I do hope that you are all well and sitting comfortably after a wonderful weekend ready to embark on the challenges and joys of the week ahead. Here in the Luangwa, well the cold is beginning to creep in which means the mornings are even more spectacular as the sun peaks over the horizon and starts to warm everything up and we get this glorious mist that raises from the water in the river. It also means that the rains are over so it has been a mad scramble over the last couple of days to get as many people with as much building material as possible up to Tena and Nsefu to start preparing the camps for the season as we enter a period of limbo with not being able to get there by neither road nor river. The good news though, is that Ruben headed off this morning with a team of merry warriors to start the challenge of putting in the Kawaluzi bridge — a small makeshift bridge that we plonk in across the Kawaluzi River to enable us to access the Nsefu sector by road. The tractor will follow suit in the next day or two and then there is no stopping us as we start to put the roads in.

Nyambe and Nicholas have been busy up at Tena sorting out all the building work that needs to be done. The floors in the rooms and bathrooms have been scrubbed down and checked as these are obviously open to the elements during the rains as the canvas tents are taken down. The builders are busy sanding down the walls and sorting out any cracks from the wood, which has expanded with the moisture and then contracted as it has dried out. The guys have also been busy at night listening to the gentle roar of lions and in the mornings have been seeing their tracks through the camp.

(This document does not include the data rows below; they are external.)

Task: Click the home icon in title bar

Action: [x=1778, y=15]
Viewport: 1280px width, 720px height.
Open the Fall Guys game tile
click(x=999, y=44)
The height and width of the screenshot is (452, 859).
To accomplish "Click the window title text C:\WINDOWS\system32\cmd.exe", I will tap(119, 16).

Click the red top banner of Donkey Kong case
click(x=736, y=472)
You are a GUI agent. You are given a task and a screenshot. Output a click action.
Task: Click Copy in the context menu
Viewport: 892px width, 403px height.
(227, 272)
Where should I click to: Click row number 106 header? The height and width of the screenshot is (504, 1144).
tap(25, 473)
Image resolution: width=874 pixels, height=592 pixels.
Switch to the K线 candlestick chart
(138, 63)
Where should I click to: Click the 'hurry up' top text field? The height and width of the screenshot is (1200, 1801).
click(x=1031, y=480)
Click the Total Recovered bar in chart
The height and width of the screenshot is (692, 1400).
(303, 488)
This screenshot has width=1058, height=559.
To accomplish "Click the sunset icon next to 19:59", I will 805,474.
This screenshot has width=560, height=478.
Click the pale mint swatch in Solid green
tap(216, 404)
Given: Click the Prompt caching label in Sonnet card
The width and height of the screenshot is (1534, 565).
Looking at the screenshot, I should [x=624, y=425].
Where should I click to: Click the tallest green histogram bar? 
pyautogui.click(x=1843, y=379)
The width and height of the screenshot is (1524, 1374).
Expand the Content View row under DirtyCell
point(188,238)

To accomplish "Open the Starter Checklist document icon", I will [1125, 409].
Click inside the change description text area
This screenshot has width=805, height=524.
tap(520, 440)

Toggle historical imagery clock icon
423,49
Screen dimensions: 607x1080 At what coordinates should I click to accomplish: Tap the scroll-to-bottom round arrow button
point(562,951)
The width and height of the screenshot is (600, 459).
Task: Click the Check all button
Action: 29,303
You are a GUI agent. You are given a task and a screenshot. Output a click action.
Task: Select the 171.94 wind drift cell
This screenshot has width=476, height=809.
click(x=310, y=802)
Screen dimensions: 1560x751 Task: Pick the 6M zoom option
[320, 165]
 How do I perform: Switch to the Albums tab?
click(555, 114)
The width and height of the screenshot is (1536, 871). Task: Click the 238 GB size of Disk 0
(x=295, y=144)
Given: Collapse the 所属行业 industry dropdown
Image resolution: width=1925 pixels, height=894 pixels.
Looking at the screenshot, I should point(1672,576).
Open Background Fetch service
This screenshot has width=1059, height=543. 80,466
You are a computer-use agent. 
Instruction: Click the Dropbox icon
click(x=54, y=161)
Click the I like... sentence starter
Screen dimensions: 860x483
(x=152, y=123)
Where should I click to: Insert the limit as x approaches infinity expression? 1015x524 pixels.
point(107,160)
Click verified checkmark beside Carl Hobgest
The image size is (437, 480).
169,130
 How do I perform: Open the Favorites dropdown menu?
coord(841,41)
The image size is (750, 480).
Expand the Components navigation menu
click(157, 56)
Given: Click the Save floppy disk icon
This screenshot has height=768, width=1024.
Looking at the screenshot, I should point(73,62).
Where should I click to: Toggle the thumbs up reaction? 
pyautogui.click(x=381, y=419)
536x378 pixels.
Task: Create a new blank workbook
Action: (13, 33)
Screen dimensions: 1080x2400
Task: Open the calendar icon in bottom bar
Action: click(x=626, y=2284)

Thankfully no day time encounters yet.

Willie who will be managing Nsefu this year and the newest and very exciting member of our team has also headed up this morning to embark on his first big RPS challenge. We will update you on Nsefu progress soon I hope.

All the while Rob and I panic gently from the sidelines with regards to the fact that time is just going too quickly.

Kiki was busy getting in touch with his feminine side with some of the other guides earlier last week as we organized a morning for them at Mulberry Mongoose. A local business which makes jewellery and most importantly a large portion of their pieces are made from recycled snare wire which is found by the anti-poaching teams and a percentage of the proceeds from the sale of these pieces is donated to the anti-poaching efforts. So the guides were given a tour of the workshop and were introduced to all that the ladies there do, as well as the benefits to the community and the South Luangwa National Park.

In terms of the wildlife there has been no stopping the lions and leopards this week and we have had sightings of both coming out of our ears. We have also had loads of elephants as well which are always a highlight, oh and let’s not forget Humphrey our Nkwali Lagoon hippo. He sort of decided that he would venture out of his comfort zone in an attempt to maybe find a female companion but was sadly beaten and returned after a week’s absence with a slight limp and a wound on his back and an even more down trodden mood. His first evening back in his lagoon did however cause quite a challenge for the staff and guests in camp as he needed to find some food but was not able to move too far so decided that the patch of grass by the bar was the best place for some grazing! Needless to say moving around camp that evening was a challenge but Kiki was on top of it and all was under control.

So there you have it, lots going on as you can see and now with Tena Tena and Nsefu starting to come back to life, I am sure we will have even more stories to report back to you. For now though I am going to call it a day for this week and leave you all to it. I hope that you have a fabulous week with lots of smiles and laughter, and of course don’t forget to look after one another.